Maharaja Ranjit Singh

By K. K. Khullar



During my visit to Pakistan in 1983 I was pleasantly surprised to find that the people there regarded Ranjit Singh as “their” king in whose reign Punjab regained its lost glory. The guide at Lahore Fort described Ranjit Singh as the bravest and the most benevolent king of the 19th century. He said that the Punjab peasantry still remembered the king in whose rule the strong were just and the weak secure. A book entitled “The Real Ranjit Singh” by a Pakistani historian, Syed Fakeer Waheeduddin, the great grandson of Fakeer Azizuddin, Maharaja’s Foreign Minister, brings out the secular character of the Maharaja giving very intimate facts based on family records and archives. According to the book the Maharaja is fondly remembered by one and all, not only by people who once lived there but also by those who still reside there. Even during his conquests he was regarded more as a liberator than a conqueror as at Peshawar, Multan or Kashmir. Wherever the soldiers of Ranjit Singh went they were treated as friends, not foes. Maharaja’s standing orders to his armies were that during their movement, no religious place, no religious book, no place of learning, no standing crop was to be destroyed and no woman dishonoured.

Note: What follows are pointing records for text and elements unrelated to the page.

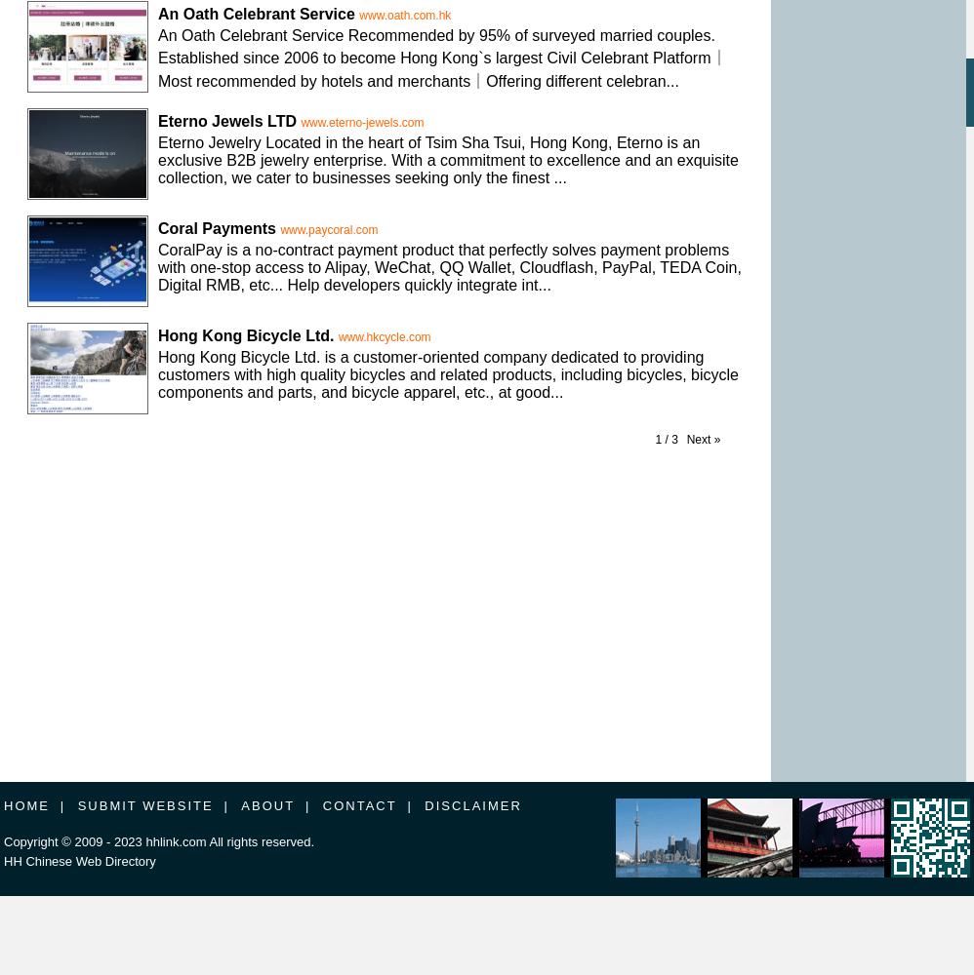 The height and width of the screenshot is (975, 974). What do you see at coordinates (266, 805) in the screenshot?
I see `'ABOUT'` at bounding box center [266, 805].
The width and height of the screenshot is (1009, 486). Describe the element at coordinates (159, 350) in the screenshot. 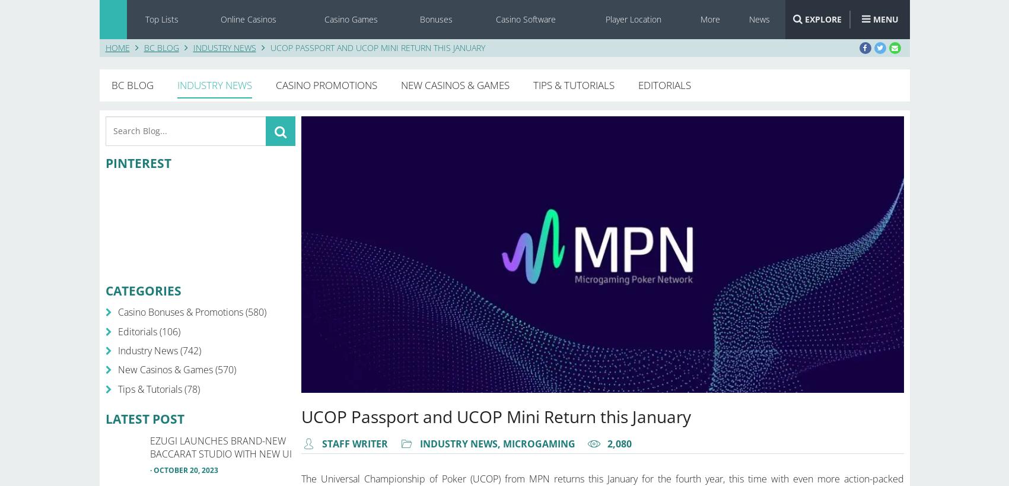

I see `'Industry News (742)'` at that location.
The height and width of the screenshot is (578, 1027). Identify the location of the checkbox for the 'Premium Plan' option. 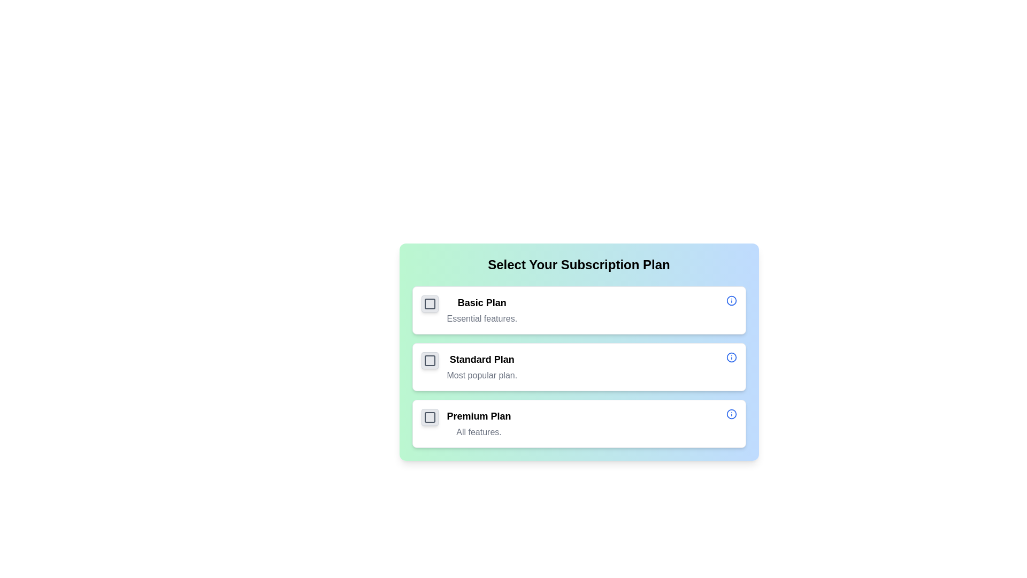
(430, 416).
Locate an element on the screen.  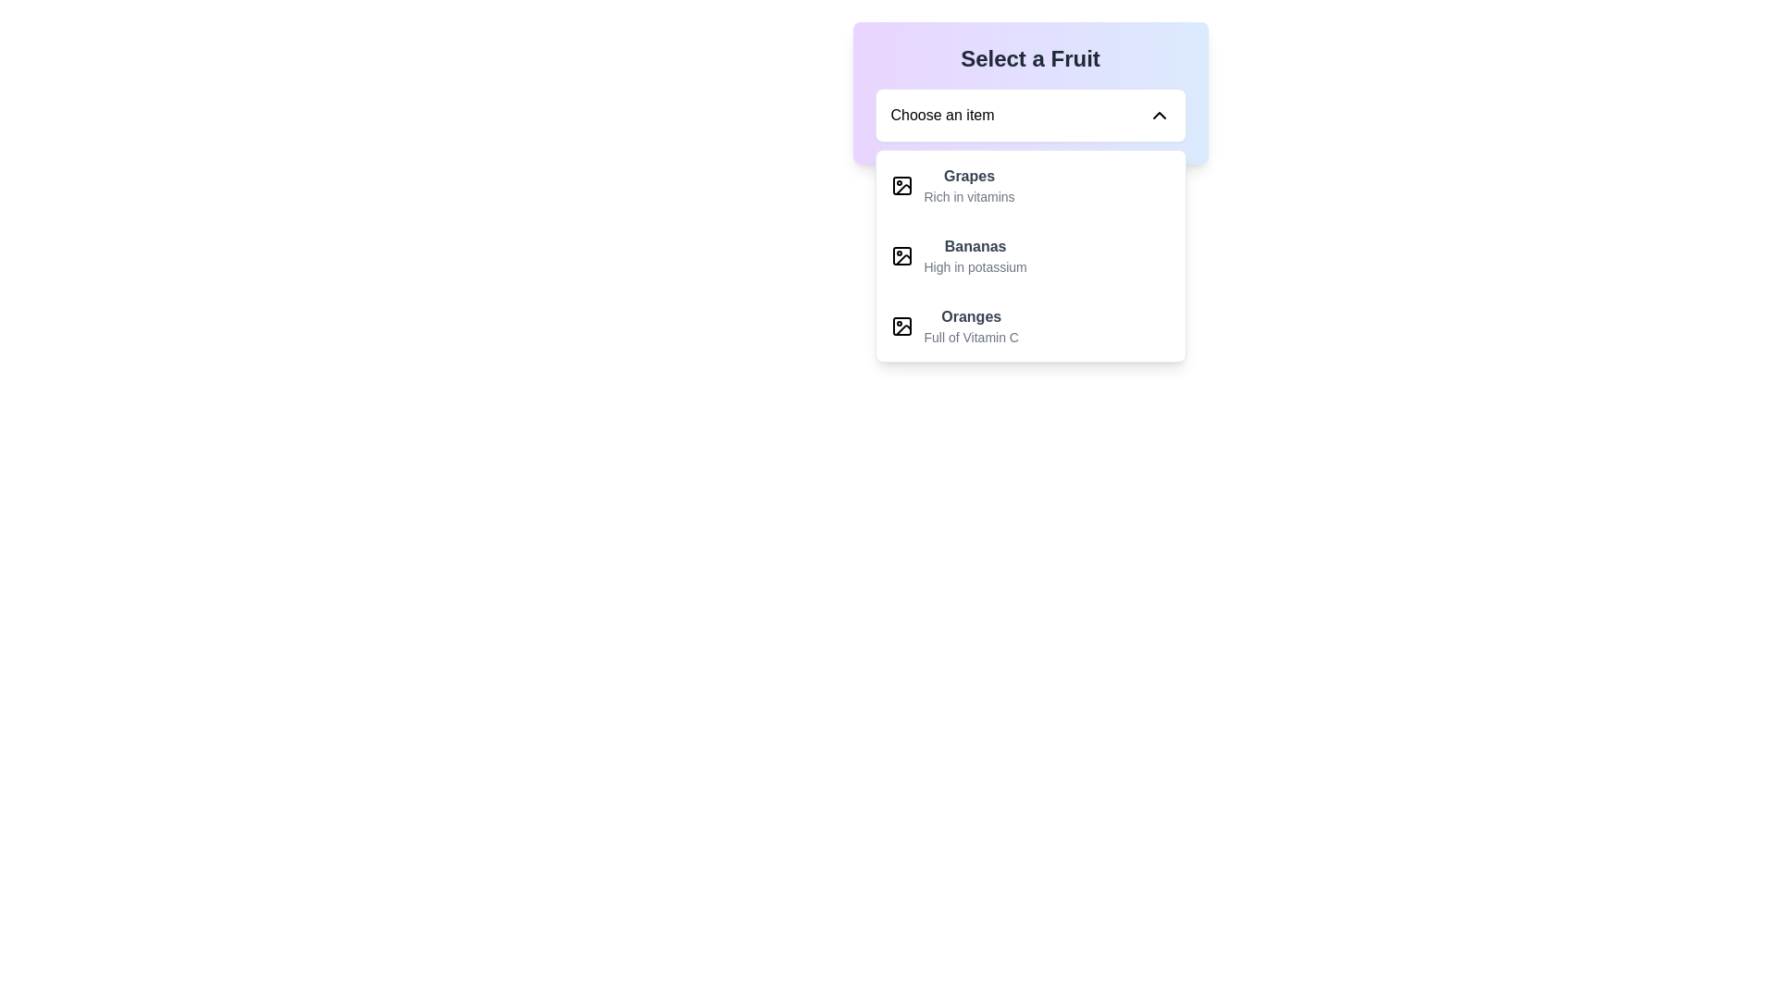
the downward-pointing chevron icon indicating a dropdown toggle located at the far right end of the 'Choose an item' text box is located at coordinates (1158, 115).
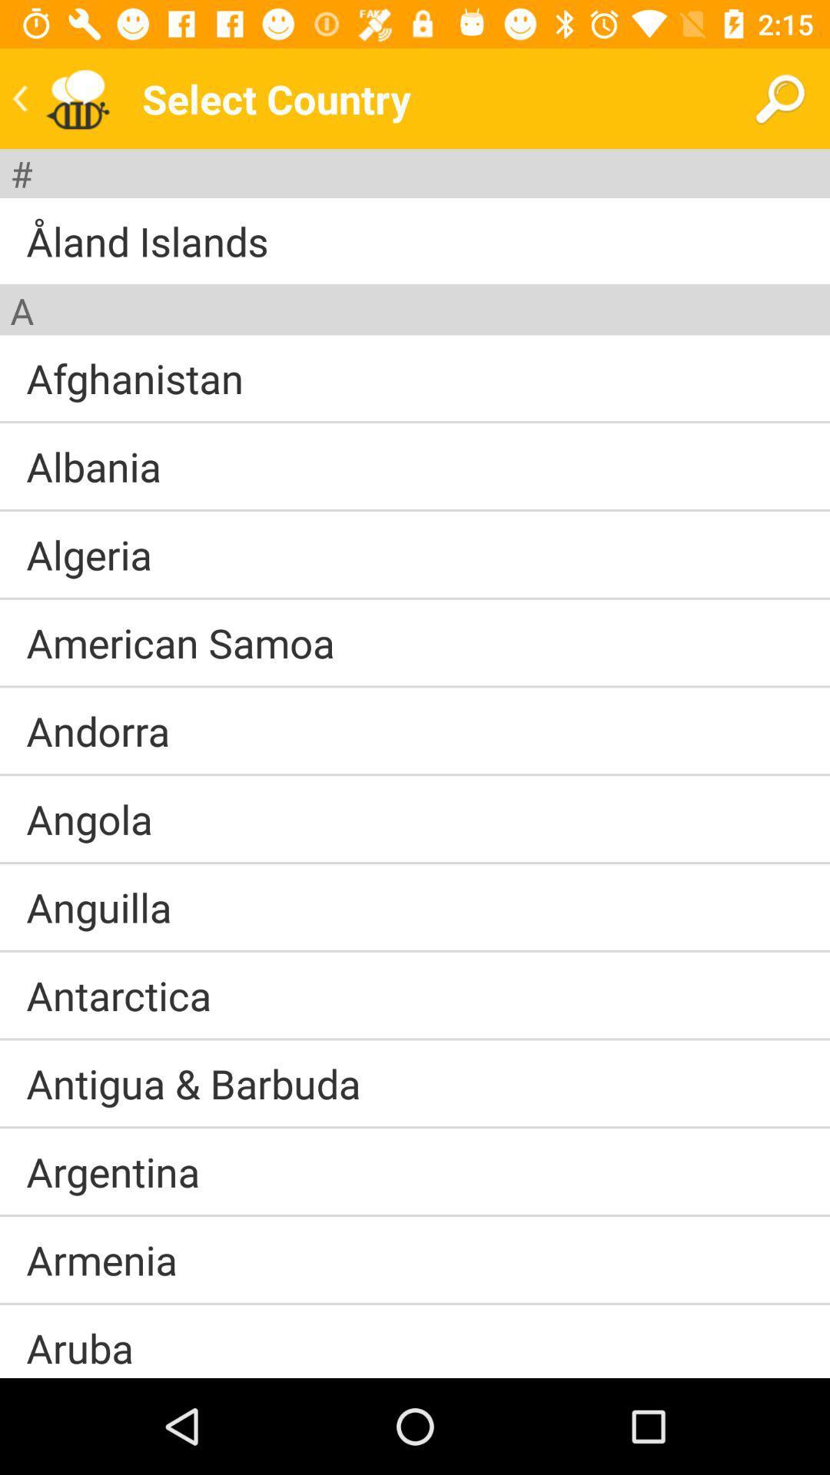  I want to click on the icon above american samoa item, so click(415, 598).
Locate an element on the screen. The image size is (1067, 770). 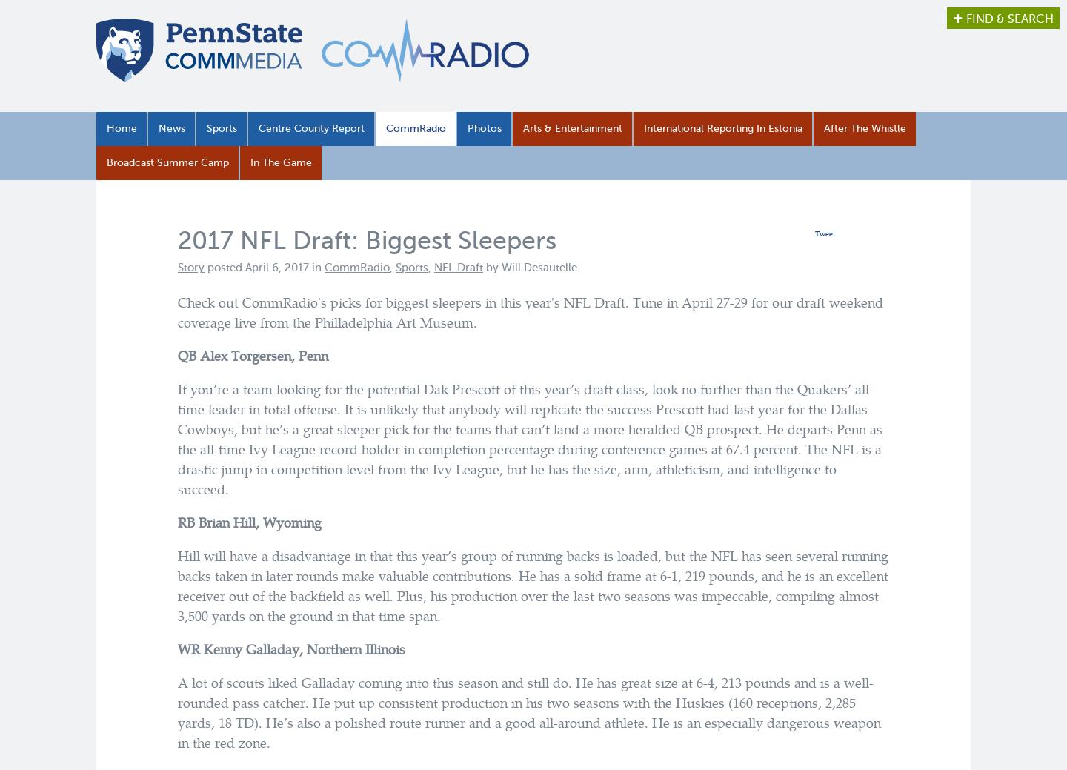
'WR Kenny Galladay, Northern Illinois' is located at coordinates (291, 648).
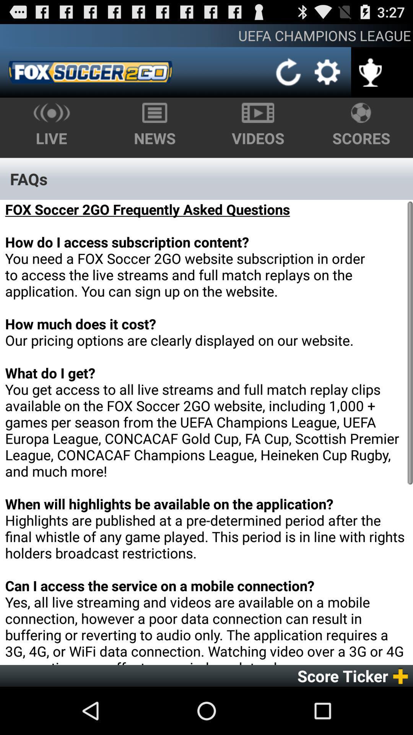 Image resolution: width=413 pixels, height=735 pixels. I want to click on the settings icon, so click(327, 77).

Capital punishment was abolished. “Never was so large an empire built with so little criminality”, says Princep. The Maharaja is not known to have taken anybody’s life although his own life was attempted at more than once. His special care for the ‘Kisan’ (farmer) and the ‘Jawan’ (soldier) made Punjab a very livable place. The result was that people from Delhi, UP and Rajasthan came and settled in Punjab. George Keene, a very keen observer of the Punjab scene, states: “In hundreds and in thousands the orderly crowds stream on. Not a bough is broken of a wayside tree, not a rude remark to a woman”. Writing sixty years after the Maharaja’s death, Griffin said: ” His name is a household word in the province. His portrait is preserved in the castle and in the cottage alike.” Jacquemont, the French botanist who came from Paris to Punjab in search of roses and who met the Maharaja, said, “His conversation is a nightmare. He passes from one subject to another with the speed of a tornado. He remembers by heart the names of all the villages of his empire, the village heads, the cash crops, the flora and the fauna.” He was a modern mind unfettered by nationalities, religion and faiths, an internationalist who looked much beyond his frontiers.